|Size:||Large, 54cm – 70cm|
|Coat:||Short, thick and prone to shedding, needs to be groomed once a week.|
|Exercise:||2+ hours a day for adult dogs, with plenty of opportunity to run free.|
|Life span:||8-10+ years|
|Breed group:||Working breeds were developed to perform tasks such as guarding and rescuing. They are physically and mentally tough, but require careful training to respect their owner as ‘pack leader’.|
Highly intelligent and confident, Rottweilers traits include a strong instinct to guard and protect due to originally having been bred as working dogs for farmers and butchers.
This has resulted in them been unfairly branded as an aggressive breed, however they make playful and gentle family pets and are loyal to anyone they perceive as part of their ‘pack’. Rottweilers thrive on stimulation and exercise, grasp new commands quickly and are excellent service and police dogs. Experts recommend them as good pets for more experienced owners, as previous knowledge of training and handling can be helpful to ensure they grow into well-rounded pets which can help prevent dog behaviour problems.
Vets recommend that the best food for a Rottweiler is a high-quality pet food. As the breed can be prone to bloat (where, in extreme cases, the stomach can become twisted), it’s important to feed two smaller portions a day, instead of one larger helping. Check the back of your pet’s food packaging for guidelines, keeping their age, activity levels and size in mind.
Rottweiler puppies can occasionally have tummy trouble, but initially sticking to the same feeding schedule and routine as your breeder will help to prevent any upsets. If you do change your pet’s diet, at any stage of life, aim to do so gradually. Slowly increase the amount of new food you add to their usual diet over the course of a few weeks, making sure to decrease their previous food accordingly. If you do notice any digestive issues, speak to your vet straight away.

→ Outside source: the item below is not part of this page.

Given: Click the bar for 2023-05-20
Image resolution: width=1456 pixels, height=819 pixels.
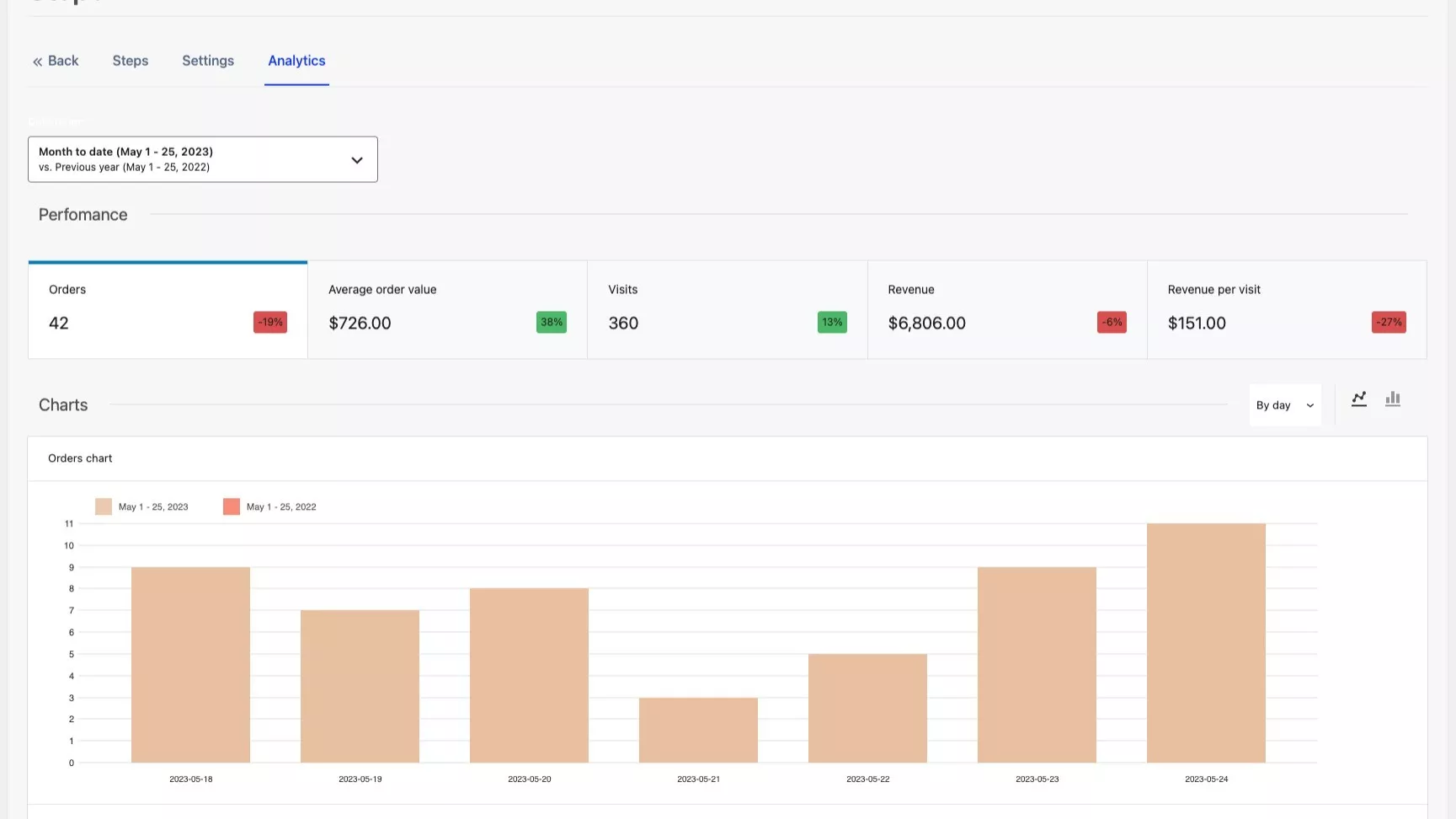Looking at the screenshot, I should (529, 676).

It’s important to start introducing exercise slowly from around the time a Rottweiler puppy is four months old, so that their growing bones and joints strengthen gradually and aren’t overexerted. Allow your pet to go at their own pace, starting out with 30 minutes at a time and making sure to look for any signs of tiredness such as thirst and excessive panting.

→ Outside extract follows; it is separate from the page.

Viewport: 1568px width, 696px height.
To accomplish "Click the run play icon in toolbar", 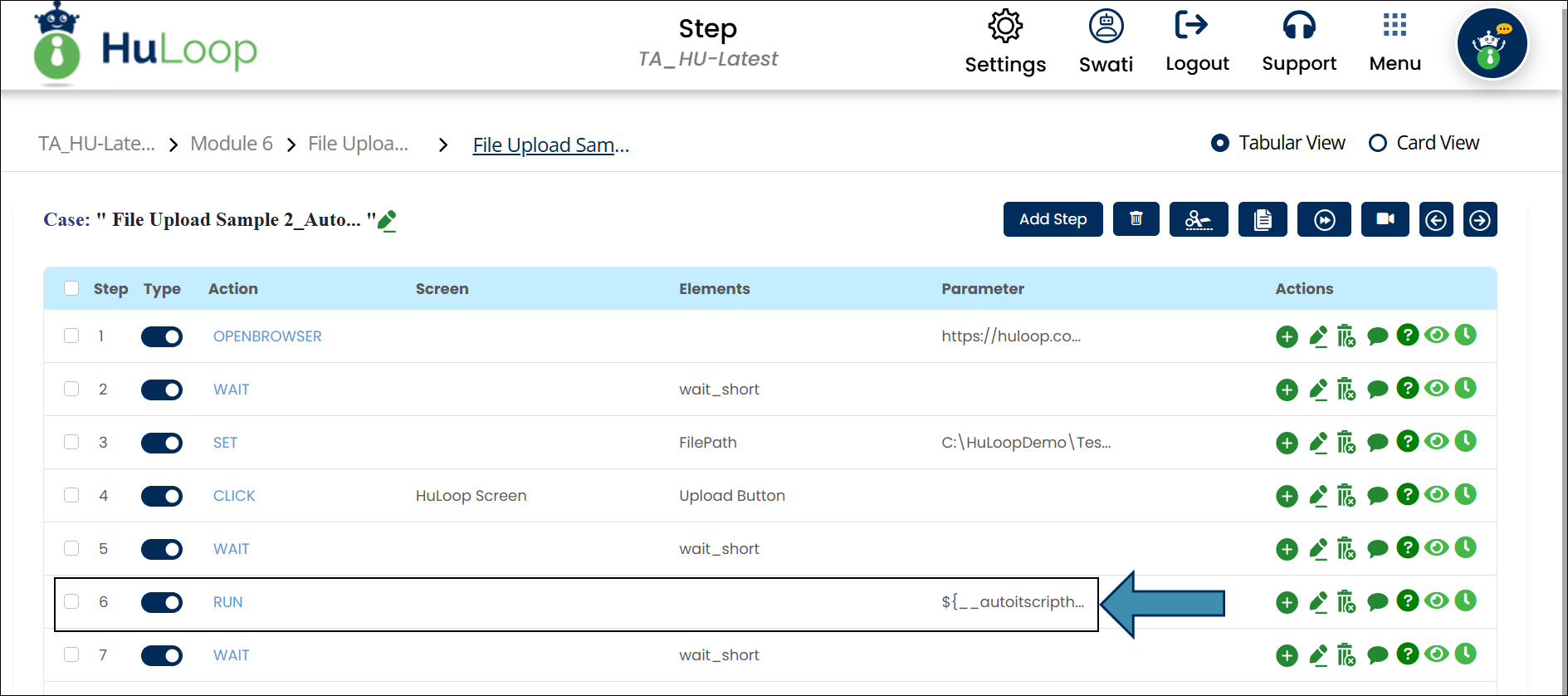I will 1324,219.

Adult Rottweilers are highly energetic and can stay just as playful as puppies well into adulthood. To help your pet keep both physically and mentally fit, experts recommend at least two hours of exercise and interactive games daily, with plenty of secure space to run free.
As this breed’s natural instinct is to protect their families, it’s vital to channel their defensive capabilities from early on with good socialisation and positive reinforcement training. Rottweiler puppies can be taught simple commands from eight weeks old, and safely exposing them to lots of new experiences and people will ensure they grow into happy, confident and sociable dogs. Find our puppy training tips advice page to help set you and your pet off on the right path.
Their black and tan coats are thick and medium-length. You may also come across long-haired Rottweilers, although this variation is slightly less common. While their grooming needs are low maintenance, they can be prone to shedding and so should be brushed at least once a week to remove any loose hair and keep their coat shiny and healthy.
Take the opportunity to bond with your dog while grooming, and use it as a chance to check their bodies for any lumps or signs of parasites. Rottweiler ears should also be checked for infection – look out for a strange smell, or buildup of black or brown wax. Brush their teeth regularly to prevent tartar from forming, keeping their gums healthy and ensure that bad breath stays away.